[Saved entries]
== == ==
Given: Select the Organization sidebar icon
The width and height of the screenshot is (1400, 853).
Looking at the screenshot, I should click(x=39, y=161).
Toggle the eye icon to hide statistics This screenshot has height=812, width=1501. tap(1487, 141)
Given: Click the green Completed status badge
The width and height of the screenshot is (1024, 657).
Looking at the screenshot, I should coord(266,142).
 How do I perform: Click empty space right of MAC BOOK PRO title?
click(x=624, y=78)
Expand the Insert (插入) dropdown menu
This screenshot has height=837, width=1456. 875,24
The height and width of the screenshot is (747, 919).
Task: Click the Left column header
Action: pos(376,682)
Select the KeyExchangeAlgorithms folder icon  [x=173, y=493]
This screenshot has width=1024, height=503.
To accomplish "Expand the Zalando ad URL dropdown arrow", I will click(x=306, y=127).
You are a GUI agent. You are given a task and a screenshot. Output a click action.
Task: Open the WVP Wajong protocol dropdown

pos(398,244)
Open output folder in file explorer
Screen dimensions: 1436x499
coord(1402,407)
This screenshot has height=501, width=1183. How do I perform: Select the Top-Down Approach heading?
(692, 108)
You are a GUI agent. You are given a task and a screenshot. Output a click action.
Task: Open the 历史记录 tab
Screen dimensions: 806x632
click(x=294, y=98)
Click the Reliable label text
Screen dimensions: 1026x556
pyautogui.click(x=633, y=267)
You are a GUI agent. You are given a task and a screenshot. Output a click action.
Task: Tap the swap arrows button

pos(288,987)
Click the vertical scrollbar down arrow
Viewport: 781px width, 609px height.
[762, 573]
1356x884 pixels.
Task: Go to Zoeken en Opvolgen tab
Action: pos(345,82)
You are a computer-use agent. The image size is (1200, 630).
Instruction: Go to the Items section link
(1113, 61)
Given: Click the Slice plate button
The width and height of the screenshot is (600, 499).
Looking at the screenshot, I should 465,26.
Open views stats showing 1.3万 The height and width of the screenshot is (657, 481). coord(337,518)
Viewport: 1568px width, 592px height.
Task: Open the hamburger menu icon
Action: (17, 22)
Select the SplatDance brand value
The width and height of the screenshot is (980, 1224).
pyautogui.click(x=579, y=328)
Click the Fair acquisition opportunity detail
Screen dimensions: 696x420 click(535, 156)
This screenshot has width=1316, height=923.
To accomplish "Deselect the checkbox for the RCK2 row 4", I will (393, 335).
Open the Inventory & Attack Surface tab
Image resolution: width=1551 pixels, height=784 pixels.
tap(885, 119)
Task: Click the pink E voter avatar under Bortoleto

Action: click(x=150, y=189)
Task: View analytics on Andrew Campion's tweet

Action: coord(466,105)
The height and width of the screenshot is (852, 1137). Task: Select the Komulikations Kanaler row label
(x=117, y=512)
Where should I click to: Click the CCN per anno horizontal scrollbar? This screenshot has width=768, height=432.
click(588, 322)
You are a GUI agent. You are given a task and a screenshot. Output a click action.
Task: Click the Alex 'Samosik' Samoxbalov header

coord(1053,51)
== == ==
### Task instructions
Reproduce the whole of the records exactly, so that no line differs from the source above.

### Response to this task
Given: Select the Organization sidebar icon
The width and height of the screenshot is (1400, 853).
Looking at the screenshot, I should click(x=39, y=161).
Toggle the eye icon to hide statistics This screenshot has height=812, width=1501. tap(1487, 141)
Given: Click the green Completed status badge
The width and height of the screenshot is (1024, 657).
Looking at the screenshot, I should coord(266,142).
 How do I perform: Click empty space right of MAC BOOK PRO title?
click(x=624, y=78)
Expand the Insert (插入) dropdown menu
This screenshot has height=837, width=1456. 875,24
The height and width of the screenshot is (747, 919).
Task: Click the Left column header
Action: pos(376,682)
Select the KeyExchangeAlgorithms folder icon  [x=173, y=493]
This screenshot has width=1024, height=503.
To accomplish "Expand the Zalando ad URL dropdown arrow", I will click(x=306, y=127).
You are a GUI agent. You are given a task and a screenshot. Output a click action.
Task: Open the WVP Wajong protocol dropdown

pos(398,244)
Open output folder in file explorer
Screen dimensions: 1436x499
coord(1402,407)
This screenshot has height=501, width=1183. How do I perform: Select the Top-Down Approach heading?
(692, 108)
You are a GUI agent. You are given a task and a screenshot. Output a click action.
Task: Open the 历史记录 tab
Screen dimensions: 806x632
click(x=294, y=98)
Click the Reliable label text
Screen dimensions: 1026x556
pyautogui.click(x=633, y=267)
You are a GUI agent. You are given a task and a screenshot. Output a click action.
Task: Tap the swap arrows button

pos(288,987)
Click the vertical scrollbar down arrow
Viewport: 781px width, 609px height.
[762, 573]
1356x884 pixels.
Task: Go to Zoeken en Opvolgen tab
Action: pos(345,82)
You are a computer-use agent. The image size is (1200, 630).
Instruction: Go to the Items section link
(1113, 61)
Given: Click the Slice plate button
The width and height of the screenshot is (600, 499).
Looking at the screenshot, I should 465,26.
Open views stats showing 1.3万 The height and width of the screenshot is (657, 481). coord(337,518)
Viewport: 1568px width, 592px height.
Task: Open the hamburger menu icon
Action: (17, 22)
Select the SplatDance brand value
The width and height of the screenshot is (980, 1224).
pyautogui.click(x=579, y=328)
Click the Fair acquisition opportunity detail
Screen dimensions: 696x420 click(535, 156)
This screenshot has width=1316, height=923.
To accomplish "Deselect the checkbox for the RCK2 row 4", I will (393, 335).
Open the Inventory & Attack Surface tab
Image resolution: width=1551 pixels, height=784 pixels.
tap(885, 119)
Task: Click the pink E voter avatar under Bortoleto

Action: click(x=150, y=189)
Task: View analytics on Andrew Campion's tweet

Action: coord(466,105)
The height and width of the screenshot is (852, 1137). Task: Select the Komulikations Kanaler row label
(x=117, y=512)
Where should I click to: Click the CCN per anno horizontal scrollbar? This screenshot has width=768, height=432.
click(588, 322)
You are a GUI agent. You are given a task and a screenshot. Output a click action.
Task: Click the Alex 'Samosik' Samoxbalov header

coord(1053,51)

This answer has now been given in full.